Publisher Summary This chapter discusses monooxygenase activities of partially purified cytochromes P-450 from human liver microsomes. Human liver microsomal cytochromes P-450 are of prominent pharmacotoxicological interest because they are key enzymes in drug metabolism. In this study, human livers were obtained from kidney transplantation donors. Liver was removed within one hour after circulatory arrest and immediately stored in solid CO 2 and then −80°C. Microsomes were prepared, solubilized in sodium cholate, and applied to a DEAE cellulose column; after elution, two peaks—A and B—of cytochrome P-450 were generally obtained.
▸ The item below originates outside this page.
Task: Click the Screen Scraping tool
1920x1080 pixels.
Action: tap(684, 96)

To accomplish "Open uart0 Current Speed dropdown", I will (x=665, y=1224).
These fractions were concentrated by ultrafiltration, dialyzed buffer-exchanged on Sephadex G25, and applied to a CM cellulose column; after elution, four fractions were obtained: A gave A 1 and A 2 while B gave B 1 and B 2 . The results demonstrate good quality of starting material, which compares well with published results on cytochrome P-450 and monooxygenase activities of human liver and with those of control rat. For an unknown reason, 16-α-steroid hydroxylase activities were much lower than in control rats.